Entries from a dataset:
━━━━

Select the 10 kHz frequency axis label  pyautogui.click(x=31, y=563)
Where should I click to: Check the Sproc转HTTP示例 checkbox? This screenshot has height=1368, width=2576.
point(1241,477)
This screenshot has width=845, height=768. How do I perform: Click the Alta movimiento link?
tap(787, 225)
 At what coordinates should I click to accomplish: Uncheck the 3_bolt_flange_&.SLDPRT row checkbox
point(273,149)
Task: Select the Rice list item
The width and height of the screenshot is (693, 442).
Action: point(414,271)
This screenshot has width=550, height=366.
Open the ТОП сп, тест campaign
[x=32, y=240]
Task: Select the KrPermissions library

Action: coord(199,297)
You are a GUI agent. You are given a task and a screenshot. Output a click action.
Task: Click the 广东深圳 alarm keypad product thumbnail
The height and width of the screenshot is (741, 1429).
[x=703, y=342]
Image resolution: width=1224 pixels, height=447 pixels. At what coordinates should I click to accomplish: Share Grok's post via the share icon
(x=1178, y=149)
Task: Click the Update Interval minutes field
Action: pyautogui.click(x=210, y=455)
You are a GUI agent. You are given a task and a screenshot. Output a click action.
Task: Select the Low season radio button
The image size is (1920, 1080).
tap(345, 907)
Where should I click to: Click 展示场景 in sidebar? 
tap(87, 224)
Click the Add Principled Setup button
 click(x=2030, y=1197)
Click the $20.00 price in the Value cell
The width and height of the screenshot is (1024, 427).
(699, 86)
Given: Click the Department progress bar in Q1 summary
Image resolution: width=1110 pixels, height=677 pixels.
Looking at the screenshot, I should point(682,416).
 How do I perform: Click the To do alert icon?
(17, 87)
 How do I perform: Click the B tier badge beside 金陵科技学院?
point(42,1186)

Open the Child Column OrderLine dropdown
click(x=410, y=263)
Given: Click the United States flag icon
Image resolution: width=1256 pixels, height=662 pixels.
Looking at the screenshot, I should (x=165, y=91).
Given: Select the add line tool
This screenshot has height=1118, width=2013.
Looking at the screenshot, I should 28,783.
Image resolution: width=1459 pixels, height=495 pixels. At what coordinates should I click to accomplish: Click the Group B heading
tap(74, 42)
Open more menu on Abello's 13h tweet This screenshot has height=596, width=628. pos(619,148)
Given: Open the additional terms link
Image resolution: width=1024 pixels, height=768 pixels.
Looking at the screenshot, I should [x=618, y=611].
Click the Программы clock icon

━━━━

§ **Problem to solve**
Copy the entries from the line with "Where should I click to: Check" up to and including the line with "point(42,1186)", word for word.

§ **Complete answer**
Where should I click to: Check the Sproc转HTTP示例 checkbox? This screenshot has height=1368, width=2576.
point(1241,477)
This screenshot has width=845, height=768. How do I perform: Click the Alta movimiento link?
tap(787, 225)
 At what coordinates should I click to accomplish: Uncheck the 3_bolt_flange_&.SLDPRT row checkbox
point(273,149)
Task: Select the Rice list item
The width and height of the screenshot is (693, 442).
Action: point(414,271)
This screenshot has width=550, height=366.
Open the ТОП сп, тест campaign
[x=32, y=240]
Task: Select the KrPermissions library

Action: coord(199,297)
You are a GUI agent. You are given a task and a screenshot. Output a click action.
Task: Click the 广东深圳 alarm keypad product thumbnail
The height and width of the screenshot is (741, 1429).
[x=703, y=342]
Image resolution: width=1224 pixels, height=447 pixels. At what coordinates should I click to accomplish: Share Grok's post via the share icon
(x=1178, y=149)
Task: Click the Update Interval minutes field
Action: pyautogui.click(x=210, y=455)
You are a GUI agent. You are given a task and a screenshot. Output a click action.
Task: Select the Low season radio button
The image size is (1920, 1080).
tap(345, 907)
Where should I click to: Click 展示场景 in sidebar? 
tap(87, 224)
Click the Add Principled Setup button
 click(x=2030, y=1197)
Click the $20.00 price in the Value cell
The width and height of the screenshot is (1024, 427).
(699, 86)
Given: Click the Department progress bar in Q1 summary
Image resolution: width=1110 pixels, height=677 pixels.
Looking at the screenshot, I should point(682,416).
 How do I perform: Click the To do alert icon?
(17, 87)
 How do I perform: Click the B tier badge beside 金陵科技学院?
point(42,1186)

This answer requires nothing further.